High-street coffee chains offer “huge” differences in the amount of caffeine they serve, leaving customers with little idea how much they are consuming, a study has found.
A medium cappuccino at Costa contains a “massive” 325mg of caffeine – around the amount contained in four cups of tea – almost five times the strength of a cappuccino from Starbucks, which contains the least at 66mg, Which? found.
Cappuccinos from Greggs and Pret a Manger also contain significantly less caffeine than Costa, as 197mg and 180mg respectively.
By comparison, a 250ml can of Red Bull contains 80mg of caffeine.
A single espresso from Pret a Manger contains 180mg of caffeine, six times as much as one from Starbucks which had a “meagre” 33mg by comparison, according to the watchdog’s findings.
Pret a Manger’s filter coffee also contained the most caffeine at 271mg, two and a half times as much as the Starbucks version, which contained 102mg.
Greggs was a close second to Pret for its caffeine levels, containing 225mg in a cup of filter coffee.
Caffè Nero had the second lowest levels of caffeine after Starbucks in both its cappuccinos – containing between 110mg and 115mg – and its espresso, with 45mg.
The variations are not only due to the number of caffeine shots used across the chains but also the type of coffee bean, of which there are two main types – Arabica and Robusta.
Arabica beans contain around half the caffeine of Robusta beans, and there are also variations in taste between the two.

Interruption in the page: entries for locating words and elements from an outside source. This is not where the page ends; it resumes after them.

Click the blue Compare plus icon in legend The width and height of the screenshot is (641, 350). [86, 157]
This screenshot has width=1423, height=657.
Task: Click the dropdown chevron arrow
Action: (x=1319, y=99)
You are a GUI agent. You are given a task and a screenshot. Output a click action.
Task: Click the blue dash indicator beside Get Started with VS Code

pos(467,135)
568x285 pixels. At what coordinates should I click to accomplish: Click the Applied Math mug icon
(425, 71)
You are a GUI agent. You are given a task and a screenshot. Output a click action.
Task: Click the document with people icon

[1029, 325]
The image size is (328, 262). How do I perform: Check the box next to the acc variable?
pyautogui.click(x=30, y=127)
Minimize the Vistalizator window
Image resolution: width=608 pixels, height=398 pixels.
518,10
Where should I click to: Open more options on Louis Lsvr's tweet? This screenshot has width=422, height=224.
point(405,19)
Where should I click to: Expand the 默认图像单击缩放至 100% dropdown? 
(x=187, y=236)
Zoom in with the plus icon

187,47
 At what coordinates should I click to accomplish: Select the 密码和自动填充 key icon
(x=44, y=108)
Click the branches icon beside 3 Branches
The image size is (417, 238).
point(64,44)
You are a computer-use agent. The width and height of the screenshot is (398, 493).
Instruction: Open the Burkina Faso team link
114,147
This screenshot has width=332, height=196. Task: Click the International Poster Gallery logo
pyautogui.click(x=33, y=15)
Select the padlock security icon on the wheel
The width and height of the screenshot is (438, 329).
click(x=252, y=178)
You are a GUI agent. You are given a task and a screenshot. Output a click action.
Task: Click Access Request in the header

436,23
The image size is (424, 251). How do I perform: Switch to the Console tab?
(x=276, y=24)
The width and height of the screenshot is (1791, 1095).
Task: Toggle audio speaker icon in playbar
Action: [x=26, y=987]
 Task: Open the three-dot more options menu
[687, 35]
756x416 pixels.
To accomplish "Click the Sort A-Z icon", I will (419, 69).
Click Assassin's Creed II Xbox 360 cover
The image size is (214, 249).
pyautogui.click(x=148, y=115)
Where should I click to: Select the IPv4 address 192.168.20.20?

However, the findings show buying coffee on the high street could be potentially problematic for consumers who are sensitive to caffeine, or are pregnant.
The NHS says pregnant women should consume no more than 200mg of caffeine per day, advising that a mug of instant coffee contains 100mg and a mug of filter coffee contains 140mg.
Which? nutritionist Shefalee Loth said: “Many of us rely on coffee to get us through the dark winter mornings, but our research shows you may be consuming significantly more, or less, caffeine than you bargained for.
“Our analysis has shown that there are big variations in caffeine content between drinks from different high-street coffee shops.
“Most of the time this shouldn’t be an issue but if you drink a lot of coffee or need to limit your caffeine intake you might want to consider what you’re ordering and where from.”